The Kidney Shortage
The key lesson in all this is that we should look with deep suspicion on any blanket objection to market incentives -- especially from the high-minded moralists who have convinced themselves that their aesthetic sensibilities and instinctive revulsion should trump any humane efforts to save lives.I address this issue in my principles text:
Should There Be a Market in Organs?
On April 12, 2001, the front page of The Boston Globe ran the headline "How a Mother's Love Helped Save Two Lives." The newspaper told the story of Susan Stephens, a woman whose son needed a kidney transplant. When the doctor learned that the mother's kidney was not compatible, he proposed a novel solution: If Stephens donated one of her kidneys to a stranger, her son would move to the top of the kidney waiting list. The mother accepted the deal, and soon two patients had the transplant they were waiting for.

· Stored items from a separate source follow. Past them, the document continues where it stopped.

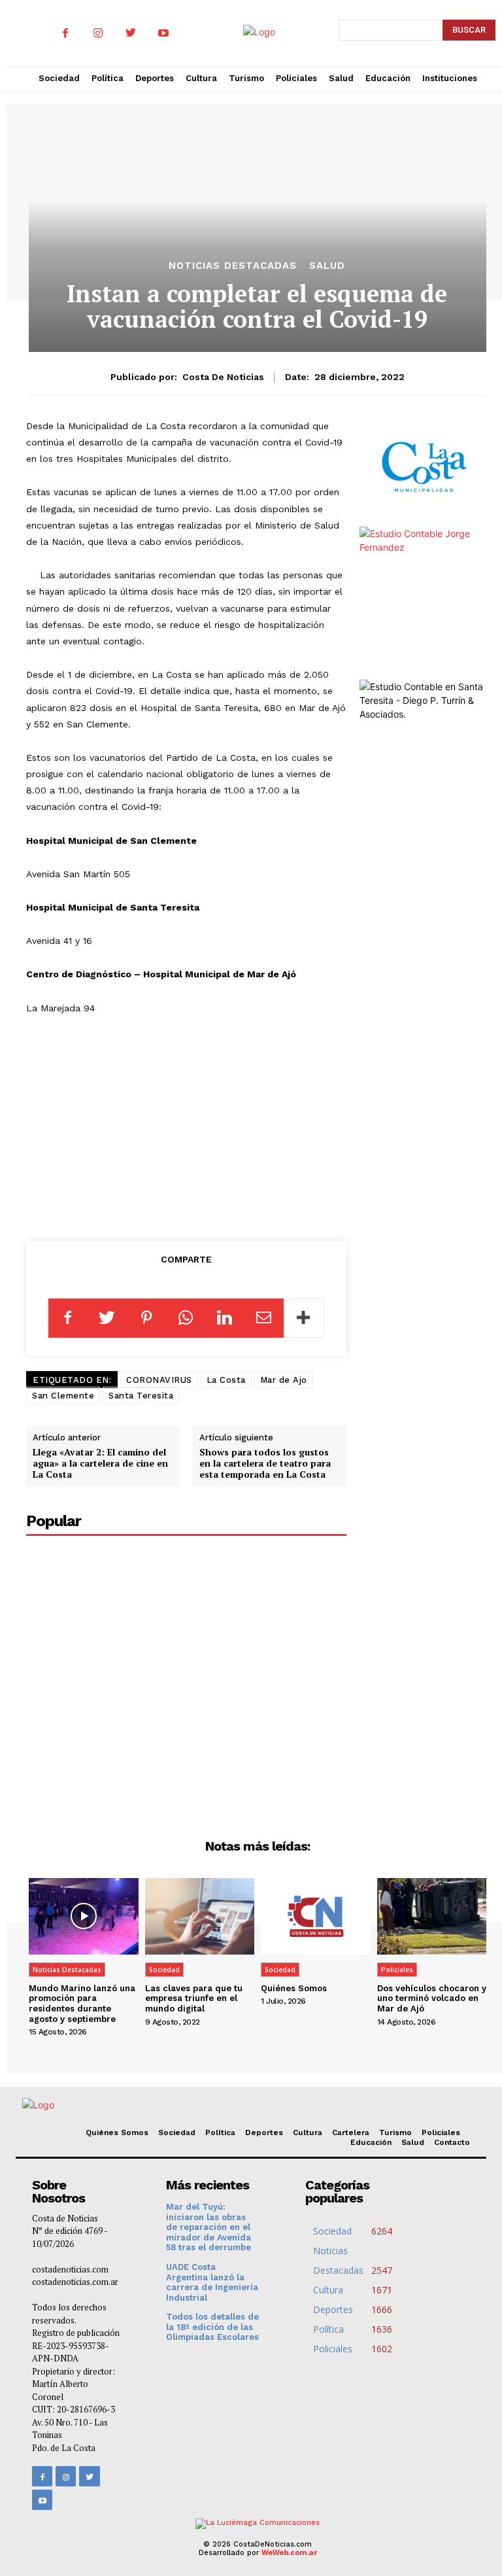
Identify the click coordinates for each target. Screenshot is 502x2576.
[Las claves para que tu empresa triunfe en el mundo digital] (200, 1916)
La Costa (226, 1380)
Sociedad (164, 1969)
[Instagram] (98, 33)
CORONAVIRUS (159, 1380)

The ingenuity of the doctor's proposal and the nobility of the mother's act cannot be doubted. But the story raises some intriguing questions. If the mother could trade a kidney for a kidney, would the hospital allow her to trade a kidney for an expensive, experimental cancer treatment that she could not afford otherwise? Should she be allowed to exchange her kidney for free tuition for her son at the hospital's medical school? Should she be able to sell her kidney so she can use the cash to trade in her old Chevy for a new Lexus?

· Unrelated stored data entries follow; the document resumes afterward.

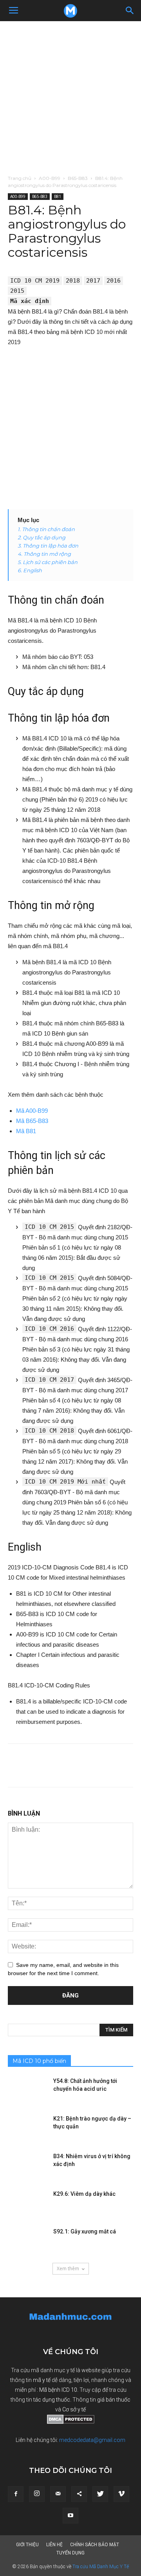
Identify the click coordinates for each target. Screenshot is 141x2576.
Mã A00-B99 (32, 1110)
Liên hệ (54, 2544)
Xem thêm (68, 2268)
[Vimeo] (121, 2494)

As a matter of public policy, people are not allowed to sell their organs. In essence, in the market for organs, the government has imposed a price ceiling of zero. The result, as with any binding price ceiling, is a shortage of the good. The deal in the Stephens case did not fall under this prohibition because no cash changed hands.
Many economists believe that there would be large benefits to allowing a free market in organs. People are born with two kidneys, but they usually need only one. Meanwhile, a few people suffer from illnesses that leave them without any working kidney. Despite the obvious gains from trade, the current situation is dire: The typical patient has to wait several years for a kidney transplant, and thousands of people die every year because a kidney cannot be found. If those needing a kidney were allowed to buy one from those who have two, the price would rise to balance supply and demand. Sellers would be better off with the extra cash in their pockets. Buyers would be better off with the organ they need to save their lives. The shortage of kidneys would disappear.

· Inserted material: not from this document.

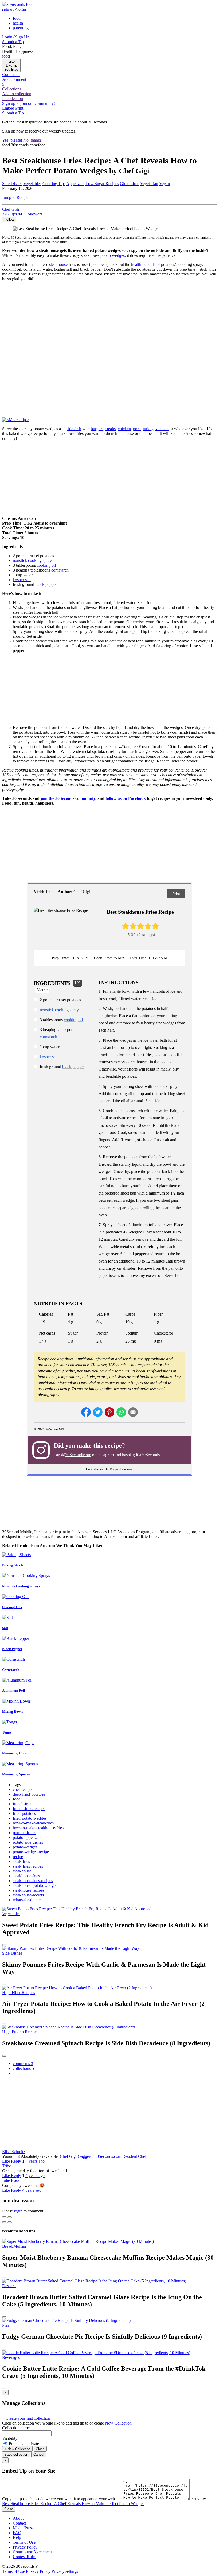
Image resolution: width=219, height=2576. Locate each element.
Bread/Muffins (14, 2246)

Such a market would lead to an efficient allocation of resources, but critics of this plan worry about fairness. A market for organs, they argue, would benefit the rich at the expense of the poor because organs would then be allocated to those most willing and able to pay. But you can also question the fairness of the current system. Now, most of us walk around with an extra organ that we don't really need, while some of our fellow citizens are dying to get one. Is that fair?